Une génération de jeunes écrivains écrivent aussi avec la voix. «Une flopée d'entre eux font des performances

avec leurs livres dans la tradition de la poésie sonore de Bernard Heidsieck. Olivier Cadiot, Nathalie Quintane,

Charles Pennequin, Christophe Fiat, Véronique Ovaldé, Emmanuelle Pireyre, avec l'idée que la voix de l'auteur

est porteuse d'une authenticité», ajoute Guy Walter, qui met la dernière main à son festival Les Intranquilles.

Pas moyen d'acheter le livre à la sortie.

Ce nouveau besoin du public n'étonne pas non plus Olivier Poivre d'Arvor, qui a lancé en 2005 le Marathon des

mots, manifestation consacrée à la littérature à haute voix. La figure de l'écrivain lui paraît aussi avoir été

désacralisée à force d'être baladée entre un plateau télé et un salon du livre commercial. «La parole

intellectuelle est trafiquée, la parole institutionnelle dévaluée. Personne ne parle plus vrai. Seule une parole

forte et vivante parle aux gens. On voit comment le texte, la voix peuvent devenir indispensables.» De fait, la

première édition de son Marathon toulousain a été un raz-de-marée, 52 000 entrées en quatre jours. Cette

année, il en attend 60 000 (2). Il cite en modèle la réussite des Folles Journées de Nantes. «Pour un prix

modique, sans formalisme, sans réservation à faire trois mois avant, on donne accès à de grands noms en

circulant d'un micro à l'autre.» Comble de l'auditeur : pas moyen d'acheter le livre à la sortie.

Les Livreurs essaient de convaincre qu'assister à une lecture n'est pas qu'un passe-temps d'intello. Catherine

Gandois insuffle aux comédiens le plaisir de s'effacer et de servir le texte. Chantal Pelletier veut briser la

solitude de l'écrivain, plus grande que jamais, et revenir à l'essentiel. Guy Walter croit au charme de la voix,

même en langue étrangère.

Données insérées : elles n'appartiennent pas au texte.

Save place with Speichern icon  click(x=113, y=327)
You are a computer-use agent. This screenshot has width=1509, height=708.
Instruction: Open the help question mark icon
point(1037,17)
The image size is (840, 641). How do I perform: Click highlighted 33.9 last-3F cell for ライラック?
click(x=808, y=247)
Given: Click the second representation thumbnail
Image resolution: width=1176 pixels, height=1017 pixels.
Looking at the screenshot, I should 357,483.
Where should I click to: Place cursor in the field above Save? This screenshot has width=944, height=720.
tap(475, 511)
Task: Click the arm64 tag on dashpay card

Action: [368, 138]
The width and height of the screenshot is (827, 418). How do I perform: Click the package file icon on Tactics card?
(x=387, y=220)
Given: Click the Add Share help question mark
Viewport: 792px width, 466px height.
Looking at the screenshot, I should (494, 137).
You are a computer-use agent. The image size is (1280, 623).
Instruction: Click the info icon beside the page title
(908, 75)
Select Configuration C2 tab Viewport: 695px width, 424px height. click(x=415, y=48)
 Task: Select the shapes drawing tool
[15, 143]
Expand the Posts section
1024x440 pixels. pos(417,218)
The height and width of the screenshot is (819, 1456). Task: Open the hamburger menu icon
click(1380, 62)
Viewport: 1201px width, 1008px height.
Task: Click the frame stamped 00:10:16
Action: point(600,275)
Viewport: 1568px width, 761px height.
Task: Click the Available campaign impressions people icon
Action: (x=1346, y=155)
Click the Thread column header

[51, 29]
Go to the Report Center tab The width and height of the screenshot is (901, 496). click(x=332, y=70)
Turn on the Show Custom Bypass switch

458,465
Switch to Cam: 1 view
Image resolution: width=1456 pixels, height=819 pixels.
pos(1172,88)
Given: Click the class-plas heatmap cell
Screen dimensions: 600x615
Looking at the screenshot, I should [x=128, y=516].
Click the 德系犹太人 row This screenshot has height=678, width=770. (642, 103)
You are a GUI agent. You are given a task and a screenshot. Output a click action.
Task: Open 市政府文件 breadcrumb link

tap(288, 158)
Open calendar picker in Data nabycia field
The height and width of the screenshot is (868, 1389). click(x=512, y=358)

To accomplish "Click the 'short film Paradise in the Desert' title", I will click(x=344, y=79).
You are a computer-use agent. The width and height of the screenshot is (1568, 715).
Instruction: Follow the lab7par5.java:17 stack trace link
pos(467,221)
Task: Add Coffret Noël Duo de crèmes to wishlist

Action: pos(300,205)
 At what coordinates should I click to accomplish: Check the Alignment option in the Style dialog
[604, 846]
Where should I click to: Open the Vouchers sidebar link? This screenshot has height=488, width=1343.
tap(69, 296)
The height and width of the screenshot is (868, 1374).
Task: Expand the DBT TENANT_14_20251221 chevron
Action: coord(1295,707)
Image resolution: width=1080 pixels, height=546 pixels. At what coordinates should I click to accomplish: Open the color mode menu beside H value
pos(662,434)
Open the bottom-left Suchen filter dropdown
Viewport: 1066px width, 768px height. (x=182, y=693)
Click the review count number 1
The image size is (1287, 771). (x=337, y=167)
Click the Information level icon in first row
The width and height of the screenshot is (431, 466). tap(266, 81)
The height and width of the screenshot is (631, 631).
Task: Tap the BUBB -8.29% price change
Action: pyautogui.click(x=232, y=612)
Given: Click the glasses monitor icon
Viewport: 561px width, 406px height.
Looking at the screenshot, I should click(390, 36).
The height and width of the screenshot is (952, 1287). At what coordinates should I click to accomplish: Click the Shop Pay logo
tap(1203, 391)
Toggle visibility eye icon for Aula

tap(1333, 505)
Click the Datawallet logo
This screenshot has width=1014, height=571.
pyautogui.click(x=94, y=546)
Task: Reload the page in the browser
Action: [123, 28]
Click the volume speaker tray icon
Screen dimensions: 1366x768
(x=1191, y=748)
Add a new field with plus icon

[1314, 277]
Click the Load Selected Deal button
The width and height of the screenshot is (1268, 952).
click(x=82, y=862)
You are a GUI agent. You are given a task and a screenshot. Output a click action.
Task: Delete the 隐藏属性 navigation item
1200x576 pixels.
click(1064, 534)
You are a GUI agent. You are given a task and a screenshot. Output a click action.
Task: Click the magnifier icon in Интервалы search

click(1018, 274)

Olivier Poivre d'Arvor, périlleuse arabesque, refuse le marketing tout en l'utilisant.

Tous aiment la lecture à haute voix. Comme du premier bain dans cette source chaude de l'écrit. Rappelez-

vous. Peut-être. De cette voix aimée, père, mère, frère ou soeur, qui donna vie aux hiéroglyphes imprimés. Du

souvenir d'être dans des bras ou sur des genoux, bercé par des mots qui titillaient l'imagination. La lecture à

voix haute fut d'abord ça.

(1) Flammarion, 2006.

(2) A Toulouse du 15 au 18 juin 2006.